La mimaba, la limpiaba, la acariciaba y me dormía mirándola de reojo. No la
soltaba ni un momento y ni un momento la perdía de vista. Cuando salía a la
calle la llevaba en el bolsillo y cuando volvía la aparcaba en mi cajón, donde
dormían mis cachivaches y mis juguetes, todos en tropel, unos encima de los
otros.
Un buen día, al salir a
la calle, se me olvido echármela al bolsillo como era mi costumbre, y, hete
aquí que mi hermano José María, cinco años más joven que yo, la buscó en el
cajón de mis tesoros y se la llevó a jugar a la Plaza de Santa Ana. Luego se la
dejó encima de un banco, el muy imbécil, y a pesar de nuestras pesquisas y de
los reiterados anuncios que pusimos en el periódico, nunca más apareció.

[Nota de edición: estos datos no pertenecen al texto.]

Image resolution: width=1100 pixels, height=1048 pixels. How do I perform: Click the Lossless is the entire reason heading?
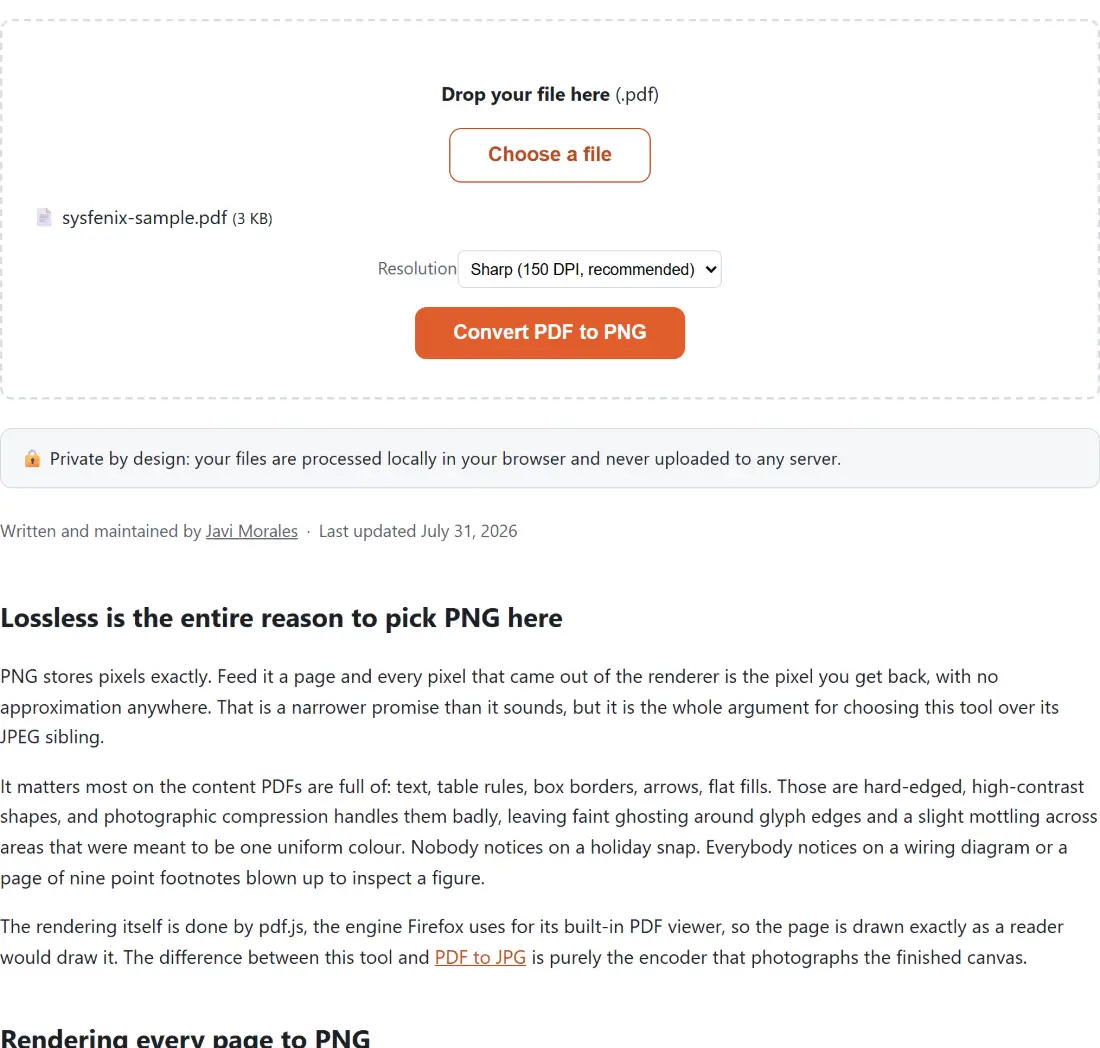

Suponeros que era mi joya más preciada, que estaba apegado a ella como una lapa
a su roca, que dormía con ella, que me despertaba con ella y que no la dejaba
ni a sol ni a sombra.
¡Qué gran pérdida! ¡Qué
dolor! Hubiera pegado a mi hermano con el puño cerrado para hacerle entender
algo de lo que yo sentía y para que nunca más se le volviera a ocurrir tocar
mis pertenencias. El drama atroz; uno de las primeras pérdidas de mi vida, me
había sumido en la desesperación infantil durante un largo día y una noche de
llanto, retorcimiento de tripas, odio hacia mi hermano y hacia mis padres que
no le castigaban lo severamente que yo hubiera deseado.
Me dolía la pérdida,
pero también me dolía el desprecio que hacia mí sintió mi hermano al despojarme
de lo más querido, hacia mis padres, que
tomaron el hecho como una pataleta más, y hacia el desgraciao que se encontró
mi tesoro en un banco de piedra de la plaza de Santa Ana. ¿Qué fue lo más duro?

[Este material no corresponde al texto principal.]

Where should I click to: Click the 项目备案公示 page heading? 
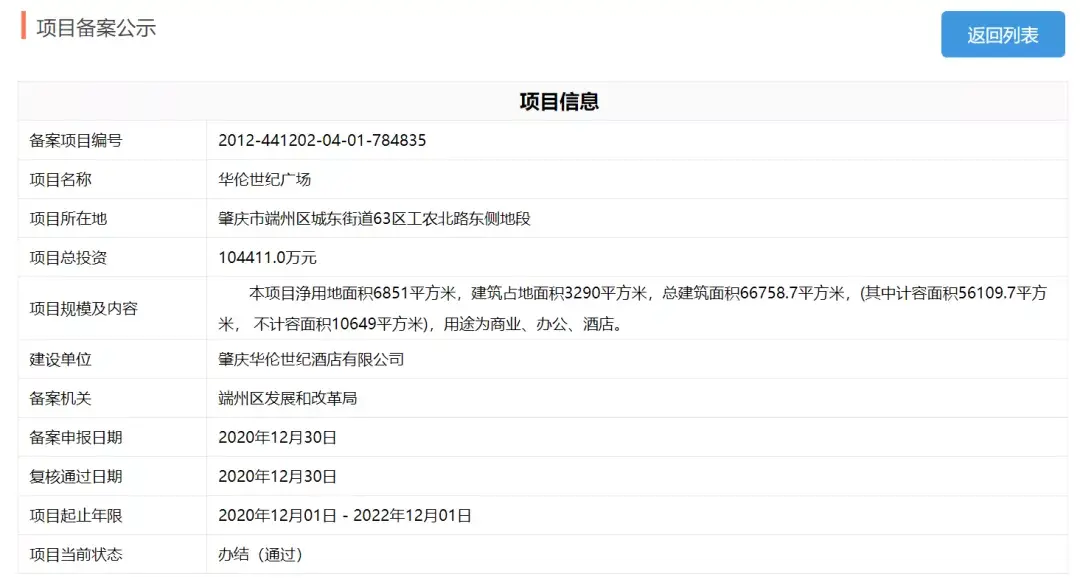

No lo sé. Quizá el abandono con el que me quiso castigar la pistolita, harta de
manoseos y de fala de libertad. Ella la escogió y decidió por ella misma.

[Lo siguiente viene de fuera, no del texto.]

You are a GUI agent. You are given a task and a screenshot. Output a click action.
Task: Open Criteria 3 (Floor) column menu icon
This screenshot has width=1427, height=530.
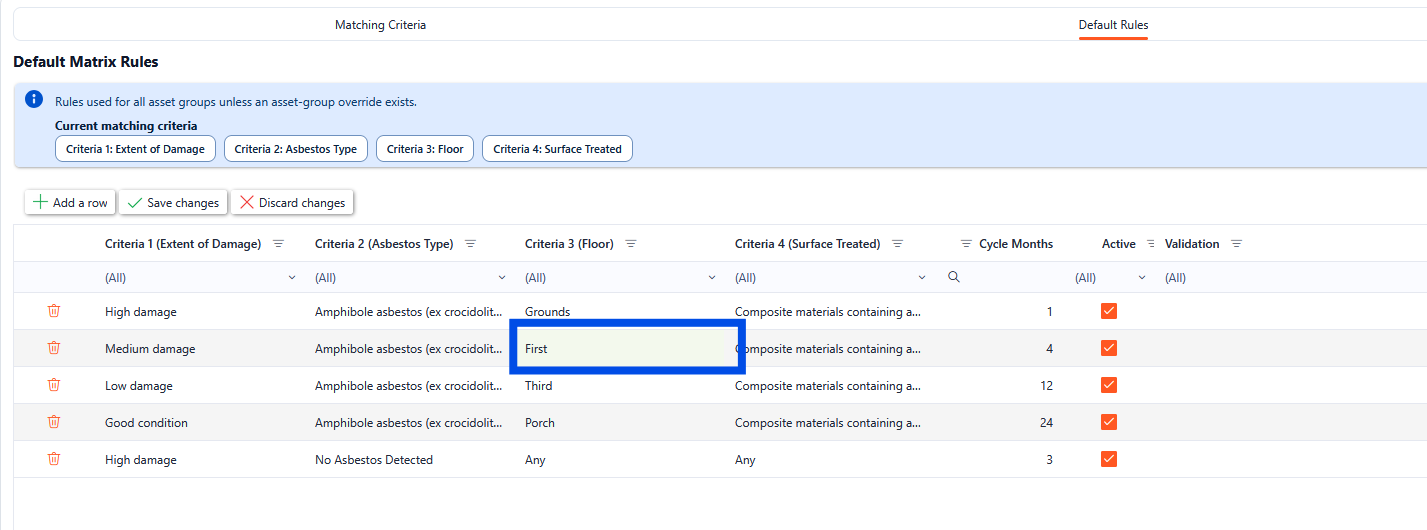tap(631, 244)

Estaba en su derecho de querer vivir su vida.
Treinta y seis horas,
treinta y seis horas de mi vida. Dolor y desesperación vivos. Poca cosa duran
las pérdidas, los abandonos, los
fracasos de un niño. Pero seguimos siendo niños hasta la hora de la muerte,
seguimos jugando, seguimos usurpando la propiedad de las cosas, seguimos
olvidando todo y jugando con los sentimientos de los demás, quizá porque, como
en el cuento, duran treinta y seis horas. Poca cosas en el contexto de una
vida.
A las treinta y seis
horas aparece otro hecho, otro objeto, otra circunstancia, otra persona, que
nos hace olvidar con creces la pistolita que nos trajo el tío José Luis de
América. ¿Cuál fue la verdadera causa de nuestro sentimiento? Una sopa de
sabores de la que sería fantástico
discriminar cada una de las emociones que nos produce.